Consider U+202F → noBreak[0020] NARROW NO-BREAK SPACE
Consider U+212A → [004B]    KELVIN SIGN
Consider U+212B → [00C5]    ANGSTROM SIGN
Consider U+219A → [2190 0338]   LEFTWARDS ARROW WITH STROKE
Consider U+219B → [2192 0338]   RIGHTWARDS ARROW WITH STROKE
Consider U+21AE → [2194 0338]   LEFT RIGHT ARROW WITH STROKE
Consider U+2249 → [2248 0338]   NOT ALMOST EQUAL TO
Consider U+226E → [003C 0338]   NOT LESS-THAN
Consider U+226F → [003E 0338]   NOT GREATER-THAN
Consider U+2270 → [2264 0338]   NEITHER LESS-THAN NOR EQUAL TO
Consider U+2271 → [2265 0338]   NEITHER GREATER-THAN NOR EQUAL TO

The first of these U+202F NARROW NO-BREAK SPACE is the first one we have seen to use a <noBreak> tag. Unicode characters can have tags on their decomposition. No tag, or the empty tag, is a canonical decomposition and is applied when using Unicode Normalization Form D. Other tags are used for, well, other things.

The noBreak tag was the only one i thought i could enable by default, and i intended for it to catch missing U+00A0 NO-BREAK SPACE (which it does, but Fira Sans supplies it).

But it also much more commonly catches U+202F NARROW NO-BREAK SPACE. Now, i think that this character is not really "the same as" U+0020 SPACE (the regular space); the "NARROW" in the name implies it should have a different width. But i can see that in compiling indexes for searching text, you probably do want to consider the two spaces to be the same.

And that aside, it would seem to be relatively simple to "design" the space character. You have to decide how wide it is, and whether you want to kern it (with T for example).

KELVIN and ANGSTROM really are the same as K and Å, it's just that for historical reasons the glyph is duplicated at a different codepoint as well. May as well add them.

The remainder are all something + U+0338, which is COMBINING LONG SOLIDUS OVERLAY. Which typically looks like a diagonal stroke.

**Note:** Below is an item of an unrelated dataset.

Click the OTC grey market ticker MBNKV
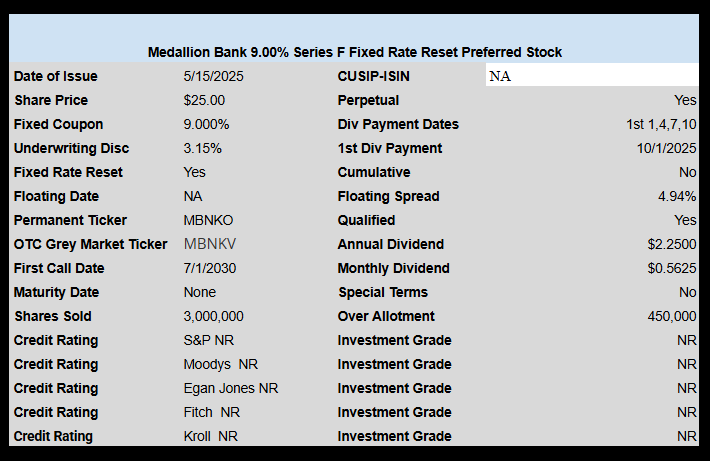710x461 pixels. [210, 244]
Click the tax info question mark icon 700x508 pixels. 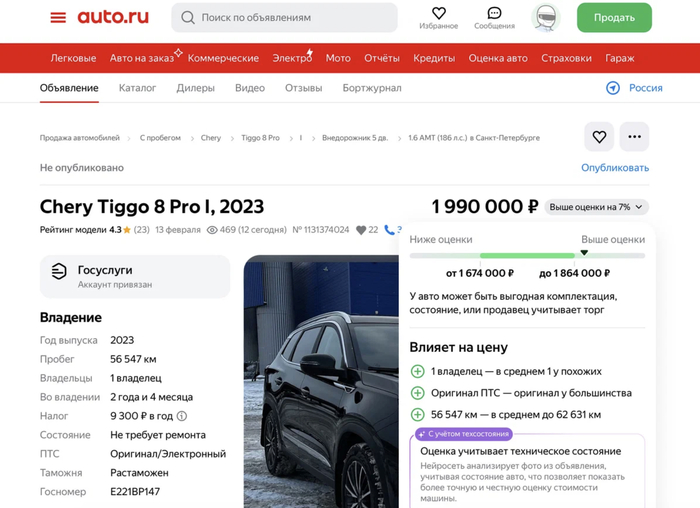point(182,416)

It's basically the slash in the ≠ sign.

In fact, Fira Sans doesn't supply U+0338, but it does supply U+2260 NOT EQUAL TO, and NOT EQUAL TO decomposes to 003D (=) 0338. mica reasons that if a codepoint can be decomposed into components then those components can be re-used in other codepoints.

Should fonts supply NOT LESS-THAN? Why not. Even if it's not exactly the composition of LESS-THEN with U+0338 it's close enough to be easy to design.

Is the slash of ≮ the same as the slash of ≠ ? Well there are two answers to that:

probably not; but,
it was hard to find samples as the glyph is not well supported.

I have been making a small selection of "open computery type" fonts and NOT LESS-THAN does not appear in: Fira Sans, IBM Plex (Mono or Sans), Roboto Mono, Ubuntu (Regular and Mono), Zilla Slab, nor Overpass.

It does render in Liberation Mono, but the rendering is incorrect:

Liberation Mono, final two symbols *should* be NOT LESS-THAN and GREATER-THAN SIGN

This is because Liberation Mono doesn't have the glyph directly, but does have the components (in particular U+0338) and harfbuzz has rendered it as U+003C U+0338 and there is no mark feature to correctly position the slash mark.

Poking around the system fonts supplied with my Mac, the only ones i could find that render NOT LESS-THAN were Apple Symbols and Menlo (i wasn't very systematic); and the rendering in Apple Symbols is off. (also, it seems to glitch-out Apple's system for selecting alternate fonts to render as it was locking the cursor for several seconds in TextEdit).

Apple Symbols, note how NOT LESS-THAN is raised and has different points and terminals on the strokes (as far i can tell, it really is in the font file)

Menlo led me back to Deja Vu (the description field of Menlo, displayed in Font Book, tells me it's based on Deja Vu). Deja Vu does include NOT LESS-THAN:

If nothing else i suppose that it shows that mica is also good for spotting bugs in fonts and their rendering technology.